What Is Bigger $\frac{3}{e}$ or $\ln(3)$

Question

Hello everyone what is bigger $\frac{3}{e}$ or $\ln(3)$?

I tried to square it at $e$ up and I got:

$e^{\frac{3}{e}} = \left(e^{e^{-1}}\right)^{3\:}$ and $3$ but I don't know how to continue I also tried to convert it to a function but I didn't find.

Answer 1

Note that $$\dfrac d{dx}\left(\dfrac{x}{\ln x}\right)=\dfrac{\ln x-1}{(\ln x)^2}$$ Therefore, this function takes minimum value at $e$. Hence, $$\dfrac{3}{\ln3}>\dfrac{e}{1}\\ \implies\boxed{\dfrac 3e>\ln3}$$

Answer 2

Hint:

Compare the logs and use that $\ln $ is concave, hence its representative curve is below each of its tangents.

Answer 3

Let's assume $f(x)=\frac{x}{e}$ and $g(x)=\ln(x)$.

##############################

Problem:
Carry on the forum thread on whether 3/e or ln(3) is larger, starting right after its last sentence.

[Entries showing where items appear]
##############################

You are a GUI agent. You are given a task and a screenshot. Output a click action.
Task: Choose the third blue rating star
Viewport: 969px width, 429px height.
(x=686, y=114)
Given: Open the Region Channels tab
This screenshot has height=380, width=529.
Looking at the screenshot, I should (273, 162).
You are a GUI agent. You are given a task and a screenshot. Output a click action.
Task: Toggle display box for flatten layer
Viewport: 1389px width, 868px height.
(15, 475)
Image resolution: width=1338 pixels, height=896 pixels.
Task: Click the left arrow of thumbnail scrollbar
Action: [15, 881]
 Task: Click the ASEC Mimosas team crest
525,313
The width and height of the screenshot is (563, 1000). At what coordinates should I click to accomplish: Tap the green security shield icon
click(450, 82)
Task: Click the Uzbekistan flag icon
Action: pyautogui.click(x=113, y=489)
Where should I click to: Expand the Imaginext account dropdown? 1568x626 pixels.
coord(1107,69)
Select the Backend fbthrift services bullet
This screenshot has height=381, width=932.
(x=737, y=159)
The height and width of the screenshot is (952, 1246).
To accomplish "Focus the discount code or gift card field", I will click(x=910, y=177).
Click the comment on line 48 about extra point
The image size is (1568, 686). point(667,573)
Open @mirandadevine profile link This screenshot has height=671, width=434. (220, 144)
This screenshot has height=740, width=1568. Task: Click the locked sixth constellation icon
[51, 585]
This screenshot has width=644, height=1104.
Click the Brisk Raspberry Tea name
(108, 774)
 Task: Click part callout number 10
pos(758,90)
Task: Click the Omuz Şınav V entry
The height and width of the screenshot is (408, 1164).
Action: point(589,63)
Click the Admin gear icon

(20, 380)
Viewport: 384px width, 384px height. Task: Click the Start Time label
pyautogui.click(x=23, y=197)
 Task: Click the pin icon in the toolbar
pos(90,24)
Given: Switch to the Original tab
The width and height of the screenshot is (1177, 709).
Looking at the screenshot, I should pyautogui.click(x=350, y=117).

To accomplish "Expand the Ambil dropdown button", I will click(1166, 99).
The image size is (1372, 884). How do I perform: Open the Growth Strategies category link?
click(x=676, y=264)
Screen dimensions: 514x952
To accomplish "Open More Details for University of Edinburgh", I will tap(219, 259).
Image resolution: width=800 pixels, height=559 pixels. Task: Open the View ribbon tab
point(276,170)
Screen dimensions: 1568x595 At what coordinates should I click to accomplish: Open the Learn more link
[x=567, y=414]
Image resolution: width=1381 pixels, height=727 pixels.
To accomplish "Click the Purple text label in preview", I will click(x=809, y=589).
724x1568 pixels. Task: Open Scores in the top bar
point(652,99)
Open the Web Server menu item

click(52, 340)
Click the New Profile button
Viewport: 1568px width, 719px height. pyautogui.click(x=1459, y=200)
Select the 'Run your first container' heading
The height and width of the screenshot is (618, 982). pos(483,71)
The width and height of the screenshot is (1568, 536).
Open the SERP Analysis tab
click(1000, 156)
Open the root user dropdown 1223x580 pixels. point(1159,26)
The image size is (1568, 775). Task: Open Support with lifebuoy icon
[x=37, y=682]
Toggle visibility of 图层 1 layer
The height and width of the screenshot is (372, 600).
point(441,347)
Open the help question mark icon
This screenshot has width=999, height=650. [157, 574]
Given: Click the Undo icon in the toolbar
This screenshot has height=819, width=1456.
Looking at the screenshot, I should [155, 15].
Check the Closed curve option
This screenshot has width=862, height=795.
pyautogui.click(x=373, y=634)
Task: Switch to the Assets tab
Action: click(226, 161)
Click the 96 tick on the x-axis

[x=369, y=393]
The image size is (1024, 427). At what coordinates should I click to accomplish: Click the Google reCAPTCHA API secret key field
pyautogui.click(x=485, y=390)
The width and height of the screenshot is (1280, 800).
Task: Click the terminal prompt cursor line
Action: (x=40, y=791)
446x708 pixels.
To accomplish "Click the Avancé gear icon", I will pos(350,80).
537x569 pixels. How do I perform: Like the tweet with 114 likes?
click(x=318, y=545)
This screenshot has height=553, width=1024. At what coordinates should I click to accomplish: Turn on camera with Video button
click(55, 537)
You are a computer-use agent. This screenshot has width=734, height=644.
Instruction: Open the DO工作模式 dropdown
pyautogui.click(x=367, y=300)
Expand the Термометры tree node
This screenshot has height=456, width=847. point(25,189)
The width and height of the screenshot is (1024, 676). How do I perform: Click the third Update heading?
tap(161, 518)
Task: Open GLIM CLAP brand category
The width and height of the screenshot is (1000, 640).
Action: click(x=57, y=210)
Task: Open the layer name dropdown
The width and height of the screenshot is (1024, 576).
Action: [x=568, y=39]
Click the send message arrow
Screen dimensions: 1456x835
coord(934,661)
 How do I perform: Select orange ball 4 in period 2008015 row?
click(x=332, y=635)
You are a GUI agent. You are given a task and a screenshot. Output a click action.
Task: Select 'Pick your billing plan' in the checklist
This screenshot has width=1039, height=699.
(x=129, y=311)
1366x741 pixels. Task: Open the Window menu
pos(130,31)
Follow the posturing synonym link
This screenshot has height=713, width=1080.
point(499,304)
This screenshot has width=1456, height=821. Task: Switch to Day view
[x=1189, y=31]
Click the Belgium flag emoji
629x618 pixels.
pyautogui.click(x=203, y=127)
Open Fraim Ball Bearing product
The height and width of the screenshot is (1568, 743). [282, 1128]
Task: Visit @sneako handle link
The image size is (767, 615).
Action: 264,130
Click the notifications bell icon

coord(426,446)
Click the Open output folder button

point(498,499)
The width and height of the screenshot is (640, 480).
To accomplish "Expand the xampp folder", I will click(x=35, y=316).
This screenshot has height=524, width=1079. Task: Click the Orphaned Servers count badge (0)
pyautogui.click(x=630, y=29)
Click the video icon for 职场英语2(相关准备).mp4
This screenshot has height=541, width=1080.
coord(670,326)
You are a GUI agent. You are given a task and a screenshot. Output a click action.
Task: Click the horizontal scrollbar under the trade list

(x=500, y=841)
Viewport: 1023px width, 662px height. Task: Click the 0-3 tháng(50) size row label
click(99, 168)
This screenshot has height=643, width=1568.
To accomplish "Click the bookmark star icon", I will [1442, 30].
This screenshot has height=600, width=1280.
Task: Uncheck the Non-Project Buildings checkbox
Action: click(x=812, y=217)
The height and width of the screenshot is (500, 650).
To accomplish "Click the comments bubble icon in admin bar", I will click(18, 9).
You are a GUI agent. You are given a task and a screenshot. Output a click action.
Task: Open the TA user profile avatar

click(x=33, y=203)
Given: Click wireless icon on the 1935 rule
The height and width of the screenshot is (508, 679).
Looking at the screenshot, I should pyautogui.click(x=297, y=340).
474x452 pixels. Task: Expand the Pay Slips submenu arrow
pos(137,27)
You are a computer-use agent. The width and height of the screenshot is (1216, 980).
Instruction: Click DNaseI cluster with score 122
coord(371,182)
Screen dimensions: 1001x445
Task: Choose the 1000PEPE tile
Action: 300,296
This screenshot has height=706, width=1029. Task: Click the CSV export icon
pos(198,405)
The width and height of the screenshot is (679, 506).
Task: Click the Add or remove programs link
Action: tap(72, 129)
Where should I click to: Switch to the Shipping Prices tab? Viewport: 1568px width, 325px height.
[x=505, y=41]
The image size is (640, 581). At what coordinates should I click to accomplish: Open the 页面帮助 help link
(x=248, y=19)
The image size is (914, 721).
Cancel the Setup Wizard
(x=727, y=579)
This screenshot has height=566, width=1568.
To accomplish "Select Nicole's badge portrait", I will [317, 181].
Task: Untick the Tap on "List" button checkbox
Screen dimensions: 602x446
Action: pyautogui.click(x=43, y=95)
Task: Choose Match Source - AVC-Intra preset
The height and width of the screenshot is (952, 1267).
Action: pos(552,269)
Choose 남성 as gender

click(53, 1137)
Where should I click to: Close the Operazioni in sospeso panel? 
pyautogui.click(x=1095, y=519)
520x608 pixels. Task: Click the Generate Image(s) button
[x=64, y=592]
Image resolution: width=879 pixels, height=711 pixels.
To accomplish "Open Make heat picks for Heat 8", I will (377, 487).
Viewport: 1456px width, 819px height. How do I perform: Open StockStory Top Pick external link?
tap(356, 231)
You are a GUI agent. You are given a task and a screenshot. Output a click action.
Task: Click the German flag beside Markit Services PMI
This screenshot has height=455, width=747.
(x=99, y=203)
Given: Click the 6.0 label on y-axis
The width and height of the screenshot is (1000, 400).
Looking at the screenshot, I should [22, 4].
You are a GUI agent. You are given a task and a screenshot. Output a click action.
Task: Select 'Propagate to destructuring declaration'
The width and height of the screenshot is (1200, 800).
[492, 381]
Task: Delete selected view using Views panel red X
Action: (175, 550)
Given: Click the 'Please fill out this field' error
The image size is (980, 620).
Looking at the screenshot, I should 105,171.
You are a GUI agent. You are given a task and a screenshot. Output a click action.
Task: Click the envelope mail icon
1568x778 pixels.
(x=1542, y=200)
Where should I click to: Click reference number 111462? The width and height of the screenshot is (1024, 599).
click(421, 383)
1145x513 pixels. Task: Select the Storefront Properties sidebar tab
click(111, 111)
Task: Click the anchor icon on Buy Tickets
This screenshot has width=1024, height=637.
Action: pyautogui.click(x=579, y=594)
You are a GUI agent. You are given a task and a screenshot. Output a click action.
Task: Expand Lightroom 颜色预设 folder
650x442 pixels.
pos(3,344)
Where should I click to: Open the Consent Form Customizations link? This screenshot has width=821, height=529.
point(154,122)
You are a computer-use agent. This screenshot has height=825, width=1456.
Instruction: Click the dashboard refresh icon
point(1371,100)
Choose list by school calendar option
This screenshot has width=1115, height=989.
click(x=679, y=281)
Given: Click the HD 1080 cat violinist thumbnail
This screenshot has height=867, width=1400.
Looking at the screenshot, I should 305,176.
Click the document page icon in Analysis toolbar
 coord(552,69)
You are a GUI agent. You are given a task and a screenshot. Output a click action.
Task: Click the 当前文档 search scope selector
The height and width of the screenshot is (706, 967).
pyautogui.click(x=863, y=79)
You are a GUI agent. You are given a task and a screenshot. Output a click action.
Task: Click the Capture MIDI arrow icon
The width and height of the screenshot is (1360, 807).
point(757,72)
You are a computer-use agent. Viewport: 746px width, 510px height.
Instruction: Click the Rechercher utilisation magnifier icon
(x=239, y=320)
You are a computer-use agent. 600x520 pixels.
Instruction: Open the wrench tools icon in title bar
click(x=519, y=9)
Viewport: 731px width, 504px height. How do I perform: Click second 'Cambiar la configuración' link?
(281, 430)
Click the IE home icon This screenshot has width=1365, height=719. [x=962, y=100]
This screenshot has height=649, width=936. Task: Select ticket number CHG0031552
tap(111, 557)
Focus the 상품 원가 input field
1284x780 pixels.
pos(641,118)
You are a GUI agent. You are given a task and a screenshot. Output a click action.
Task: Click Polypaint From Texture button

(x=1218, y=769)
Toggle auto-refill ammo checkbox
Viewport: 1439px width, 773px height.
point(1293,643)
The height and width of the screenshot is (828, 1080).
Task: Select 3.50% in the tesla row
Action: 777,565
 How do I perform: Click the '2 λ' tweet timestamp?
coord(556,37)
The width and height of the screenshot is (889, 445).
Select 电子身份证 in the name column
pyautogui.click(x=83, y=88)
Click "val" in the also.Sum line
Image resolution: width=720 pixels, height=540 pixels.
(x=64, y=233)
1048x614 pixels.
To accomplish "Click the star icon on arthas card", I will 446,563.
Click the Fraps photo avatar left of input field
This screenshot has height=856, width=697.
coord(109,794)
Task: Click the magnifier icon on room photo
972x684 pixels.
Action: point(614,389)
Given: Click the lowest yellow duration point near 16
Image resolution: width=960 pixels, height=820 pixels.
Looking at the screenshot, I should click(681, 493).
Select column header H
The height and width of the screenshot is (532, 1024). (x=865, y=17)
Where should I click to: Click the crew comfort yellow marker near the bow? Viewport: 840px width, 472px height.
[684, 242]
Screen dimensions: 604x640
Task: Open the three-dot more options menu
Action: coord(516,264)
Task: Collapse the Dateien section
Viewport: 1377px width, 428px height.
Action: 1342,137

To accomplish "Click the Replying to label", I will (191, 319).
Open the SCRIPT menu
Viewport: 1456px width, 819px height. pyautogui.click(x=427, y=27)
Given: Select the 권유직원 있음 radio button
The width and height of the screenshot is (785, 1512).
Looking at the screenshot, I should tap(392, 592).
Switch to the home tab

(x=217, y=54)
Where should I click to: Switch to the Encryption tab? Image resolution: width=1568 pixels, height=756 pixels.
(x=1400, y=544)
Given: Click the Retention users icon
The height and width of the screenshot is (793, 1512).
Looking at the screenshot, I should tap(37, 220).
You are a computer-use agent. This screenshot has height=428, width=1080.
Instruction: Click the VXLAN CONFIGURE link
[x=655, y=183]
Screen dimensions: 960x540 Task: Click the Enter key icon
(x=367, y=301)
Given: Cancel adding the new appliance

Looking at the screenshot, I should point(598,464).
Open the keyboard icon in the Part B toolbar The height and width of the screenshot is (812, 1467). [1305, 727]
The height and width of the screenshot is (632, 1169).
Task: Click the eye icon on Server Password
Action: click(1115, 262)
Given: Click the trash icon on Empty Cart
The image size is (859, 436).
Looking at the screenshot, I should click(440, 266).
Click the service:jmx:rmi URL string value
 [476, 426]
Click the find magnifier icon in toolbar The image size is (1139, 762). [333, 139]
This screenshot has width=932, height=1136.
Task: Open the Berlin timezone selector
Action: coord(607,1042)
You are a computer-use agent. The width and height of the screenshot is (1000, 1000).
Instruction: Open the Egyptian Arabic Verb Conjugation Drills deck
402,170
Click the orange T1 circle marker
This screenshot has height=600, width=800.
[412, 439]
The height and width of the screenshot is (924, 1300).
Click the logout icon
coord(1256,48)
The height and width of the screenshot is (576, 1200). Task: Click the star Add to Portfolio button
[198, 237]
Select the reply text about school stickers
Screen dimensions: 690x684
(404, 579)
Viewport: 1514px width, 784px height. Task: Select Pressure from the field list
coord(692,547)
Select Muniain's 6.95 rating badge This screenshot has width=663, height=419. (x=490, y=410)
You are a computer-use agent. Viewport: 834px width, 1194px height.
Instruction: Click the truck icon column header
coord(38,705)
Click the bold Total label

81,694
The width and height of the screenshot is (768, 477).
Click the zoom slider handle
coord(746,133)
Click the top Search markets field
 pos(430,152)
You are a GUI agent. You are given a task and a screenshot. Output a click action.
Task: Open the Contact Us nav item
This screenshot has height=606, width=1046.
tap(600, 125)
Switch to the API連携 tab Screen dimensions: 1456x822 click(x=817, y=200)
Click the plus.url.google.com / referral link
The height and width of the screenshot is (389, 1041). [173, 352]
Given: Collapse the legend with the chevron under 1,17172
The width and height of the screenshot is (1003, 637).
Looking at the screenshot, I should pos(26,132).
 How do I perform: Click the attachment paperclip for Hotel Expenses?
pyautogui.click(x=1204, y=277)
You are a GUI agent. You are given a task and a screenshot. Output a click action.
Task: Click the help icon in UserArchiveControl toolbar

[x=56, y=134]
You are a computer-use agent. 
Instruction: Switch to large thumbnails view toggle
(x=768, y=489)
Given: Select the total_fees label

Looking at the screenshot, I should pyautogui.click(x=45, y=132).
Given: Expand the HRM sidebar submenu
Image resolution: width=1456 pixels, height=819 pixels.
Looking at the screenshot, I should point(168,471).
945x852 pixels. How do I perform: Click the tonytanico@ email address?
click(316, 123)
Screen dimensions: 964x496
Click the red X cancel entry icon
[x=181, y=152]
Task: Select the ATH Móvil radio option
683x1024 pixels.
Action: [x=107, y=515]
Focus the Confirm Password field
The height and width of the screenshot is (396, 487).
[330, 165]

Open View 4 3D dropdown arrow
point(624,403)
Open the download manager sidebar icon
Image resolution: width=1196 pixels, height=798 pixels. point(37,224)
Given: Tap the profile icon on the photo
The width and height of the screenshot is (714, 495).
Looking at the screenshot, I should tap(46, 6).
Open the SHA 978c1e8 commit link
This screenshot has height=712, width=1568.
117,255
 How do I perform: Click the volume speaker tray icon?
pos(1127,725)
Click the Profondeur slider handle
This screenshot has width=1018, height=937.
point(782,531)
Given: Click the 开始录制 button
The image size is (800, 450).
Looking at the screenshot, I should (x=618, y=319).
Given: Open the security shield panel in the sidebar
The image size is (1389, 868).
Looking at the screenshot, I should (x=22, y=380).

##############################

Answer below:
$f(x)=g(x)$ for $x=e$ and $f$ grows faster than $g$. So I would say

$\frac{3}{e}>\ln(3)$, since $3>e$.

I hope this is what you are looking for.

Answer 4

Define $f(x)= {x \over e}-ln(x)$. Note that $$f'(x)= {1\over e}-{1\over x}$$

So $f'(x)\gt 0 $ for $x \gt e$. Thus $f(x)$ is increasing for $x \gt e$

Now, note that $f(e)=0$ and $3\gt e$.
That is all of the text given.